Tips: Carbon Monoxide Poisoning Prevention

As Americans in many parts of the country gear up for colder weather, others brace for the peak of hurricane season. This means more families will begin using fuel-burning space heaters and portable generators that may release harmful carbon monoxide (CO) gas. The national Centers for Disease Control and Prevention reports that each year, carbon monoxide poisoning sends more than 20,000 people to emergency rooms and claims nearly 400 lives nationwide.

Carbon monoxide is known as the silent killer -- it is odorless, tasteless, colorless and toxic. It can poison the body quickly in high concentrations, or slowly over long periods of time. Home appliances are primary CO sources and the CDC reports that 64 percent of all carbon monoxide poisonings occur at home.

"There have been several incidents where carbon monoxide victims have become confused and could not call for help so that's why it's important for CO detectors in homes to be connected to a monitoring center with trained professionals operating 24/7 who can contact rescuers," said Amy Kabcenell, ADT marketing manager.

To help prevent carbon monoxide poisoning in homes, these tips are suggested:

  • Never use portable electric generators, charcoal grills, camp stoves, or other similar devices inside your home, basement, garage or in any confined area that can allow carbon monoxide to collect.
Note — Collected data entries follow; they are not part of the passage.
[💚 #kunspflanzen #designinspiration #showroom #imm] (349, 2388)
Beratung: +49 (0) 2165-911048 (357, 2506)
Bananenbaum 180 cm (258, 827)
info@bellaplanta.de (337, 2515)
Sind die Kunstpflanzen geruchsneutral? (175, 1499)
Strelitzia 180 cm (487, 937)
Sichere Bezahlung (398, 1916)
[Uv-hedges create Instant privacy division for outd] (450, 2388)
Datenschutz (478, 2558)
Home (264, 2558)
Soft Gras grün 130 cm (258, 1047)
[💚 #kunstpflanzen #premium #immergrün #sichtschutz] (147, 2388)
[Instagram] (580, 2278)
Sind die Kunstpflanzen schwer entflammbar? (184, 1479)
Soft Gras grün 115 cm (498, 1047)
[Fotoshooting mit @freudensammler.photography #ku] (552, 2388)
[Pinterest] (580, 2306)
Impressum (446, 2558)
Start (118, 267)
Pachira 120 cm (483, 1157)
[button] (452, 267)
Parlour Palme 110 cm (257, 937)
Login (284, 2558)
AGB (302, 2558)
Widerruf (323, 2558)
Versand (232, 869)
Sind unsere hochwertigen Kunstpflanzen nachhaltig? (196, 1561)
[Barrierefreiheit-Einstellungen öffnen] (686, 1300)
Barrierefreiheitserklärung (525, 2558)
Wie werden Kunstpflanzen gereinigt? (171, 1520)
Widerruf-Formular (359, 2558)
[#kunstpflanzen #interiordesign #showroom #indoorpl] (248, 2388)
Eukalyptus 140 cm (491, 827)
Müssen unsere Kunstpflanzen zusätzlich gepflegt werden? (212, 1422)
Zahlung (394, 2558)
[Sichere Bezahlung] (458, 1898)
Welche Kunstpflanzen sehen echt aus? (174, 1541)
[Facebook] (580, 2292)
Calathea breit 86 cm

Follow usage directions closely.
  • Have your chimney, fireplace, wood stoves and flues inspected before every heating season and cleaned if necessary.
  • Turn off space heaters before leaving a room or going to sleep and supervise children and pets at all times when a portable space heater is in use.
  • Never run your car engine for more than a few moments in a garage or other enclosed area, even if the door to the outside is open. Fumes can build up very quickly and can spread to the living area of your home.
  • Look for clues that home appliances may be malfunctioning or emitting toxic gas. Common indicators to look for include: decreased hot water supply, soot on appliances and vents, increased moisture inside windows and furnaces unable to heat properly.
  • Install at least one carbon monoxide detector, connected to a monitoring center that operates 24/7, on every level of your home and near sleeping areas. Constant monitoring helps keep you safe from poisonous CO gas that can cause fatigue, dizziness, unconsciousness and possibly death if undetected.

"The silent killer can be stopped if people become more aware of the potential dangers in their homes and take the proper precautions," Kabcenell said.